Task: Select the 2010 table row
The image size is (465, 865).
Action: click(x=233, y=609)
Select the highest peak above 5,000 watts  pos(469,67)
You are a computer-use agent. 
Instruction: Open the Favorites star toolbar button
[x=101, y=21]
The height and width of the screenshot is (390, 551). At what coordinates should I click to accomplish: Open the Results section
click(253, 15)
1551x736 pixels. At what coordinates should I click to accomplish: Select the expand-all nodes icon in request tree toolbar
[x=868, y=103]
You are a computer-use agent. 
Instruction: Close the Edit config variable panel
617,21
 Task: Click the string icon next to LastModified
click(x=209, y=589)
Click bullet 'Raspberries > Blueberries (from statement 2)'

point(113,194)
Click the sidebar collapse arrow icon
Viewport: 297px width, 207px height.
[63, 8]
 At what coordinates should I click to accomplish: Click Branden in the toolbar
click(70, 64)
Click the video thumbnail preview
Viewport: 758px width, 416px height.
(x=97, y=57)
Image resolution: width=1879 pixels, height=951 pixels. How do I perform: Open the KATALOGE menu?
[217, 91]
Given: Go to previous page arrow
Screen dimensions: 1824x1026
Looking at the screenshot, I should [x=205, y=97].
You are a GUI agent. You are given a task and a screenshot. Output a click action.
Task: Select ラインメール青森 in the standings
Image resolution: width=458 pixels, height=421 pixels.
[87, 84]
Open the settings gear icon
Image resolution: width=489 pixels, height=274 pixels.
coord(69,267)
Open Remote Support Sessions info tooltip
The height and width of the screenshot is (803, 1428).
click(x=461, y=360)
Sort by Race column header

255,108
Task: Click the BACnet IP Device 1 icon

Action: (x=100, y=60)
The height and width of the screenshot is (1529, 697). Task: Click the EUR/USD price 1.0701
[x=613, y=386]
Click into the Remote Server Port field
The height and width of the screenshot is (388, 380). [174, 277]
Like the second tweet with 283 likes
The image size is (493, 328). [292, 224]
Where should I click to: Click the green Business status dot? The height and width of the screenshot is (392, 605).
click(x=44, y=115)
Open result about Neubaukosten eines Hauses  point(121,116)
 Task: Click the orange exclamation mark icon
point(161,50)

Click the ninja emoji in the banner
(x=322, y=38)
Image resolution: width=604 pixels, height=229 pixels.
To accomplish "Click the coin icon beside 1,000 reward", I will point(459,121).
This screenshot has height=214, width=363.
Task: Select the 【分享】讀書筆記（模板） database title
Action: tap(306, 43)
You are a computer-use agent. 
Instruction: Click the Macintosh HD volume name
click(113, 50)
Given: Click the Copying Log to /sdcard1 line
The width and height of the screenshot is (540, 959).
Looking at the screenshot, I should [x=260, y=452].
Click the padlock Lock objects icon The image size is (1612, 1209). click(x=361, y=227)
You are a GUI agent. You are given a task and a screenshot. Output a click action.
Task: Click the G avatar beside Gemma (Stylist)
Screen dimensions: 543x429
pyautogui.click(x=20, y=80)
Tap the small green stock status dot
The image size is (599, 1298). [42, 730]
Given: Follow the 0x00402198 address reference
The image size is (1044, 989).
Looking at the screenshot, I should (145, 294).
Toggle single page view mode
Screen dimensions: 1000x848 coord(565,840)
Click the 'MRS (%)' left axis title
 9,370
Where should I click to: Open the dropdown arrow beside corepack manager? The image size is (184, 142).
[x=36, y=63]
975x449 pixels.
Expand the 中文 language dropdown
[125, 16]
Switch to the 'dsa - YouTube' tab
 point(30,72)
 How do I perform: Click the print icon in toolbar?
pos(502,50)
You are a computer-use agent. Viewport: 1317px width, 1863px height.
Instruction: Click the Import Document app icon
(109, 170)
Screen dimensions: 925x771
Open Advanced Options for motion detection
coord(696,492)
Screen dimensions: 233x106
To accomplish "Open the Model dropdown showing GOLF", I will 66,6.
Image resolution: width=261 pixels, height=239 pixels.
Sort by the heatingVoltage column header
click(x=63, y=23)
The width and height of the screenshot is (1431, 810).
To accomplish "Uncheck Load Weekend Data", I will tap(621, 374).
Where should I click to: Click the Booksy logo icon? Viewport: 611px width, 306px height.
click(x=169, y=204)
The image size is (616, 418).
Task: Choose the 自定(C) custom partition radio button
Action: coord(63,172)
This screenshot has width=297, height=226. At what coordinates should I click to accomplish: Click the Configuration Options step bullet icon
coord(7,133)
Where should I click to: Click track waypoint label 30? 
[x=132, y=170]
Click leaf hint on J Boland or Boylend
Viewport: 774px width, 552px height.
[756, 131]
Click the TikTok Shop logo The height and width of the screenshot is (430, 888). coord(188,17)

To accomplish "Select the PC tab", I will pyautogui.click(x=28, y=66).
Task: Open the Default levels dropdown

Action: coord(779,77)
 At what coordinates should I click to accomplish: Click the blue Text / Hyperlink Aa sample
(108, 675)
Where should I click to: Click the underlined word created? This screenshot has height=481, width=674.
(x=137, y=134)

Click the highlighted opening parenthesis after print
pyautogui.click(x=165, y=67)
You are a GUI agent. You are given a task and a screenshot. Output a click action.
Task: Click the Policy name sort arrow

» To be done
Lay out every line of the material above as a Markdown table, one line per row, with the columns "Row" and "Line". Leave out blank lines.

» Written reply
| Row | Line |
|---|---|
| 1 | Task: Select the 2010 table row |
| 2 | The image size is (465, 865). |
| 3 | Action: click(x=233, y=609) |
| 4 | Select the highest peak above 5,000 watts  pos(469,67) |
| 5 | You are a computer-use agent.  |
| 6 | Instruction: Open the Favorites star toolbar button |
| 7 | [x=101, y=21] |
| 8 | The height and width of the screenshot is (390, 551). At what coordinates should I click to accomplish: Open the Results section |
| 9 | click(253, 15) |
| 10 | 1551x736 pixels. At what coordinates should I click to accomplish: Select the expand-all nodes icon in request tree toolbar |
| 11 | [x=868, y=103] |
| 12 | You are a computer-use agent.  |
| 13 | Instruction: Close the Edit config variable panel |
| 14 | 617,21 |
| 15 |  Task: Click the string icon next to LastModified |
| 16 | click(x=209, y=589) |
| 17 | Click bullet 'Raspberries > Blueberries (from statement 2)' |
| 18 | point(113,194) |
| 19 | Click the sidebar collapse arrow icon |
| 20 | Viewport: 297px width, 207px height. |
| 21 | [63, 8] |
| 22 |  At what coordinates should I click to accomplish: Click Branden in the toolbar |
| 23 | click(70, 64) |
| 24 | Click the video thumbnail preview |
| 25 | Viewport: 758px width, 416px height. |
| 26 | (x=97, y=57) |
| 27 | Image resolution: width=1879 pixels, height=951 pixels. How do I perform: Open the KATALOGE menu? |
| 28 | [217, 91] |
| 29 | Given: Go to previous page arrow |
| 30 | Screen dimensions: 1824x1026 |
| 31 | Looking at the screenshot, I should [x=205, y=97]. |
| 32 | You are a GUI agent. You are given a task and a screenshot. Output a click action. |
| 33 | Task: Select ラインメール青森 in the standings |
| 34 | Image resolution: width=458 pixels, height=421 pixels. |
| 35 | [87, 84] |
| 36 | Open the settings gear icon |
| 37 | Image resolution: width=489 pixels, height=274 pixels. |
| 38 | coord(69,267) |
| 39 | Open Remote Support Sessions info tooltip |
| 40 | The height and width of the screenshot is (803, 1428). |
| 41 | click(x=461, y=360) |
| 42 | Sort by Race column header |
| 43 | 255,108 |
| 44 | Task: Click the BACnet IP Device 1 icon |
| 45 | Action: (x=100, y=60) |
| 46 | The height and width of the screenshot is (1529, 697). Task: Click the EUR/USD price 1.0701 |
| 47 | [x=613, y=386] |
| 48 | Click into the Remote Server Port field |
| 49 | The height and width of the screenshot is (388, 380). [174, 277] |
| 50 | Like the second tweet with 283 likes |
| 51 | The image size is (493, 328). [292, 224] |
| 52 | Where should I click to: Click the green Business status dot? The height and width of the screenshot is (392, 605). |
| 53 | click(x=44, y=115) |
| 54 | Open result about Neubaukosten eines Hauses  point(121,116) |
| 55 |  Task: Click the orange exclamation mark icon |
| 56 | point(161,50) |
| 57 | Click the ninja emoji in the banner |
| 58 | (x=322, y=38) |
| 59 | Image resolution: width=604 pixels, height=229 pixels. |
| 60 | To accomplish "Click the coin icon beside 1,000 reward", I will point(459,121). |
| 61 | This screenshot has height=214, width=363. |
| 62 | Task: Select the 【分享】讀書筆記（模板） database title |
| 63 | Action: tap(306, 43) |
| 64 | You are a computer-use agent.  |
| 65 | Instruction: Click the Macintosh HD volume name |
| 66 | click(113, 50) |
| 67 | Given: Click the Copying Log to /sdcard1 line |
| 68 | The width and height of the screenshot is (540, 959). |
| 69 | Looking at the screenshot, I should [x=260, y=452]. |
| 70 | Click the padlock Lock objects icon The image size is (1612, 1209). click(x=361, y=227) |
| 71 | You are a GUI agent. You are given a task and a screenshot. Output a click action. |
| 72 | Task: Click the G avatar beside Gemma (Stylist) |
| 73 | Screen dimensions: 543x429 |
| 74 | pyautogui.click(x=20, y=80) |
| 75 | Tap the small green stock status dot |
| 76 | The image size is (599, 1298). [42, 730] |
| 77 | Given: Follow the 0x00402198 address reference |
| 78 | The image size is (1044, 989). |
| 79 | Looking at the screenshot, I should (145, 294). |
| 80 | Toggle single page view mode |
| 81 | Screen dimensions: 1000x848 coord(565,840) |
| 82 | Click the 'MRS (%)' left axis title |
| 83 |  9,370 |
| 84 | Where should I click to: Open the dropdown arrow beside corepack manager? The image size is (184, 142). |
| 85 | [x=36, y=63] |
| 86 | 975x449 pixels. |
| 87 | Expand the 中文 language dropdown |
| 88 | [125, 16] |
| 89 | Switch to the 'dsa - YouTube' tab |
| 90 |  point(30,72) |
| 91 |  How do I perform: Click the print icon in toolbar? |
| 92 | pos(502,50) |
| 93 | You are a computer-use agent. Viewport: 1317px width, 1863px height. |
| 94 | Instruction: Click the Import Document app icon |
| 95 | (109, 170) |
| 96 | Screen dimensions: 925x771 |
| 97 | Open Advanced Options for motion detection |
| 98 | coord(696,492) |
| 99 | Screen dimensions: 233x106 |
| 100 | To accomplish "Open the Model dropdown showing GOLF", I will 66,6. |
| 101 | Image resolution: width=261 pixels, height=239 pixels. |
| 102 | Sort by the heatingVoltage column header |
| 103 | click(x=63, y=23) |
| 104 | The width and height of the screenshot is (1431, 810). |
| 105 | To accomplish "Uncheck Load Weekend Data", I will tap(621, 374). |
| 106 | Where should I click to: Click the Booksy logo icon? Viewport: 611px width, 306px height. |
| 107 | click(x=169, y=204) |
| 108 | The image size is (616, 418). |
| 109 | Task: Choose the 自定(C) custom partition radio button |
| 110 | Action: coord(63,172) |
| 111 | This screenshot has width=297, height=226. At what coordinates should I click to accomplish: Click the Configuration Options step bullet icon |
| 112 | coord(7,133) |
| 113 | Where should I click to: Click track waypoint label 30?  |
| 114 | [x=132, y=170] |
| 115 | Click leaf hint on J Boland or Boylend |
| 116 | Viewport: 774px width, 552px height. |
| 117 | [756, 131] |
| 118 | Click the TikTok Shop logo The height and width of the screenshot is (430, 888). coord(188,17) |
| 119 | To accomplish "Select the PC tab", I will pyautogui.click(x=28, y=66). |
| 120 | Task: Open the Default levels dropdown |
| 121 | Action: coord(779,77) |
| 122 |  At what coordinates should I click to accomplish: Click the blue Text / Hyperlink Aa sample |
| 123 | (108, 675) |
| 124 | Where should I click to: Click the underlined word created? This screenshot has height=481, width=674. |
| 125 | (x=137, y=134) |
| 126 | Click the highlighted opening parenthesis after print |
| 127 | pyautogui.click(x=165, y=67) |
| 128 | You are a GUI agent. You are given a task and a screenshot. Output a click action. |
| 129 | Task: Click the Policy name sort arrow |